The Chamber also questions McConnell’s low American Bar Association Rating. “For a practicing lawyer with 25 years of experience to obtain such a low rating speaks poorly of his legal abilities, and likely means that he generated negative comments from judges before whom he appeared and/or from lawyers who know him,” the Chamber of Commerce wrote. “Mr. McConnell’s ABA rating should come as no surprise given his past statements that raise serious question about whether he will follow precedent and the rule of law.”

National Republican Senatorial Committee spokesman Brian Walsh told The Daily Caller that McConnell has donated about $700,000 to Democratic party groups and organization and, “that money was the product of what would appear to be a long history of ‘pay-to-play dealings’ in courts around the country.” Walsh also said this nomination and cloture vote “appear[s] to be pay back from politicians like [Rhode Island Democratic Sen.] Sheldon Whitehouse that he has backed over the years.”

“Every Senate Democrat who votes in support of his nomination will have to explain to their constituents why they gave a lifetime appointment to someone of his very questionable caliber and qualifications,” Walsh said in an e-mail to TheDC.

Rhode Island GOP Chairman Ken McKay told TheDC that he’s requested documents and information regarding the DuPont settlement and McConnell’s contracts with Rhode Island’s Attorney General’s office, but has not received any response yet. “The voters have a right to know what went on here,” McKay said, adding that he thinks the Senate shouldn’t try to “ram through” this judicial appointment without presenting all the facts.

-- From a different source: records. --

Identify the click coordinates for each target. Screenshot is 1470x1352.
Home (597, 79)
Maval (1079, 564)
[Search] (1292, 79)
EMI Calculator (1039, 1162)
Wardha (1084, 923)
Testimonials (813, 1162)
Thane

Given his history of ‘pay-for-play’ allegations, Republicans expect McConnell to practice judicial activism, or using his power as a judge to further an ideological agenda. In a Washington Times op-ed Wednesday morning, Sen. John Cornyn, Texas Republican, questioned McConnell’s ability to remain fair and impartial.

“I do not believe that all parties who come before him would receive a fair and impartial trial,” Cornyn wrote. “Especially worrisome is his anti-business bias, summed up by his view that some businesses would only do the right thing ‘when they’re sued and forced to by a jury.’”

Senate Minority Leader Mitch McConnell echoed that charge in remarks on the Senate floor Wednesday.

“His legal career has been marked by a pervasive and persistent hostility to American job creators,” Mitch McConnell said. “This bias against one part of American society is fundamentally antithetical to the rule of law, and it has led him to take a series of troubling actions that show his unfitness for a lifetime position as a fair and impartial judicial officer.”